Soon after being released from captivity in Westerbork in 1945, he took up work as an assistant professor in Leiden, but was appointed a full professorship in art history the same December. In 1946 he presented his ideas about mapping the iconography of art history with "beeld-leer", an image-based concept of recording form, function and content with one code. He remained professor and director of the print cabinet until his death resulting from kidney damage contracted during a case of scarlet fever he had while in Westerbork.

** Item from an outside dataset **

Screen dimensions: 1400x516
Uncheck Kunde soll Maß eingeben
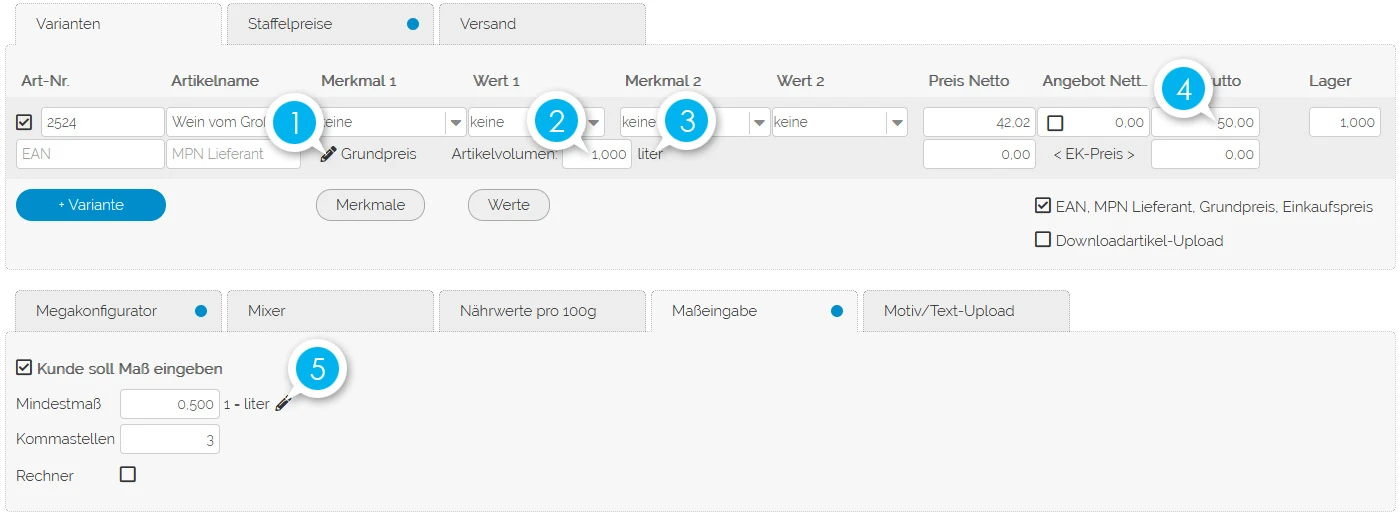pyautogui.click(x=25, y=368)
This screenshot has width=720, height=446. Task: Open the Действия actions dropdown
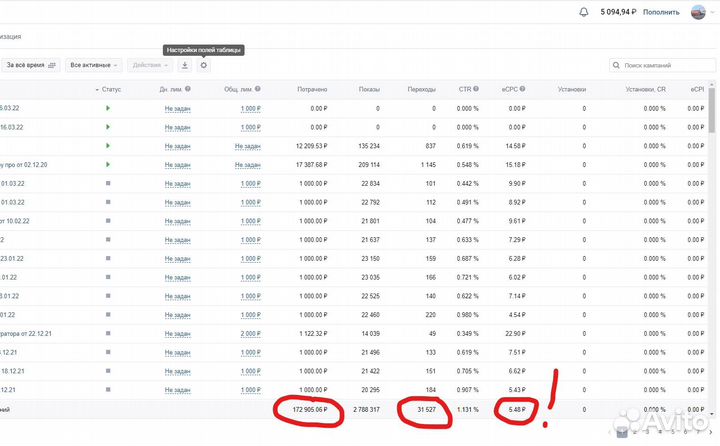(150, 65)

Van de Waal was elected a member of the Royal Netherlands Academy of Arts and Sciences in 1957.

His "beeld-leer" resulted in the D.I.A.L. (Decimal Index of the Art of the Low Countries) based on the Dewey Decimal System, and later called Iconclass.

== Episodes ==
For an image titled View of the Heiligewegspoort (Heiligeweg gate) attributed to Lievens, van de Waal had pointed out that its creator could be Jan Andrea Lievens, or the son of the attributed. Werner Sumowski took that suggestion into account and in editing Lievens's catalogue, the picture in question was not included. Among the same collection presently at Leiden University, van de Waal also noted "Man arriving in a village, a sheep on his shoulders, Old Testament scene?" could be a copy after Van Bronckhorst, which is now attributed to Jan Gerritsz van Bronckhorst.

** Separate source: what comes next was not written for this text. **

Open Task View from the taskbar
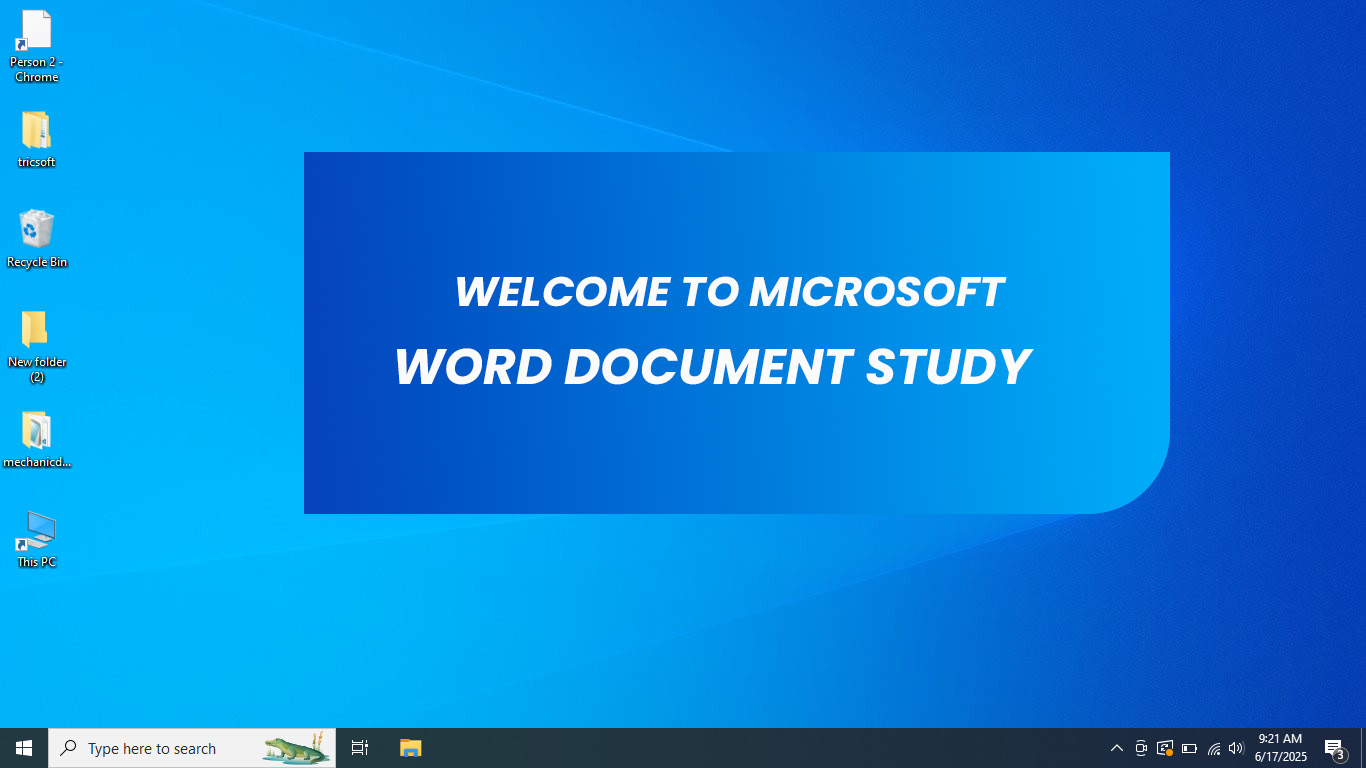This screenshot has width=1366, height=768. tap(359, 748)
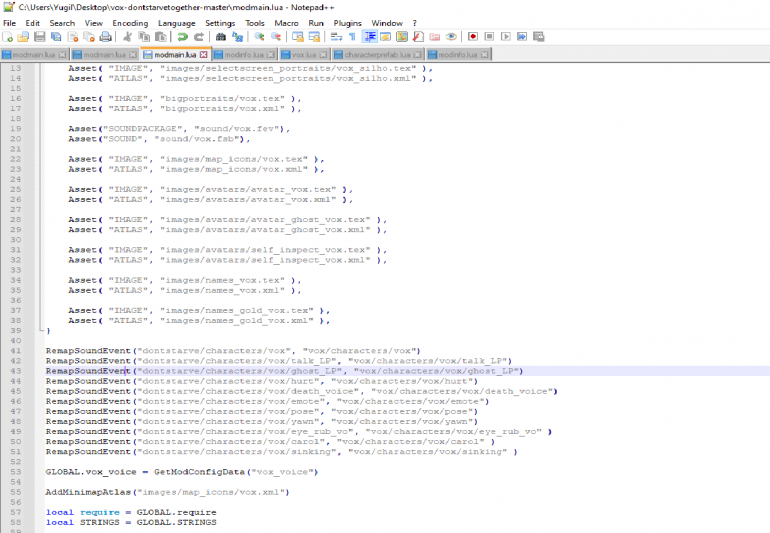Open the Encoding menu

coord(130,22)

Van de Waal nominated Albertus Welcker for an honorary doctorate in arts and philosophy in 1955, as the year fell on the "Rembrandt Year", recognising Welcker's endeavour and contribution on building a collection of Dutch paintings. Jaap Hillenius exchanged letters with Van de Waal, and one such is among the collection of the Library of Leiden University with a drawing of a standing man on the wrong side.

==Works==
- Nieuwe bijzonderheden over Carel van Mander's Haarlemschen tijd [New details about Carel van Mander's Haarlem era]. Oud-Holland, vol.54, pp. 21–23, 1937. ,
- Zeventiende eeuwsche uitbeeldingen van den Bataafschen opstand [Seventeenth century representations of the Batavian revolt]. [S.l. : s.n.], 1940. Thesis/dissertation : Manuscript, Leiden.
- Monograph on Jan van Goyen Palet serie, 16. Amsterdam : Becht, 1941.
- De Staalmeesters van Rembrandt [The Steel Masters of Rembrandt]. Kunstvoordrachten, 1947/ 1951. Antwerp Royal Museum of Fine Arts, 1950.
- Drie eeuwen vaderlandsche geschied-uitbeelding, 1500-1800 : een iconologische studie [Three centuries of patriotic history depicted, 1500-1800: an iconological study]. Nyhoff, 1952.
- Some principles of a general iconographical classification. Proceedings of the XVIIth International Congress on the History of Art, pp. 601–606, 1955.
- The iconological background of Rembrandt's Civilis. Konsthistorisk tidskrift, Vol. 25, 1/2, pp. 11–25. Konsthistoriska Sällskapet, 1956. ,
- Decimal index to the art of the Low Countries : D.I.A.L. : alphabetical subject index, The Hague : Netherlands Institute for Art History, 1961.
- Henri van de Waal; et al. Foto's : Prentenkabinet Leiden [Photos: Leiden Print Room].  TCHAF, jrg. 5 (1968) Kerst. Leiden : Technical/Administrative Staff of Leiden University, 1968.
- Kersen-Halbertsma (1973). Icones Leidenses : de portretverzameling van de Rijksuniversiteit te Leiden / samengest. in opdracht van de Stichting Historische Commissie voor de Leidse Universiteit. "Collection Catalogues of the Holdings of Leiden University Libraries (ubl091)". Inventory conducted by; Kersen-Halbertsma, Maria F. van; Lash, W.F.; Koornwinder-Wijntjes, Th.M.; Scheers, K.A.C.; Ekkart, R.E.O.; van de Waal, Henri. - Leiden : University Press.
- Iconclass : an iconographic classification system / System / H. van de Waal 2-3 / compl. and ed. by L.D. Couprie with R.H. Fuchs; E. Tholen. Royal Dutch Academy of Sciences, 1974. ISBN 9780720483000,

===Letters===
- Henri van de Waal; Albert Verwey. Brief van Henri van de Waal aan Albert Verwey (1865-1937) UB: HSS-mag.: XLI B 17644. Rotterdam, 1932-05-11.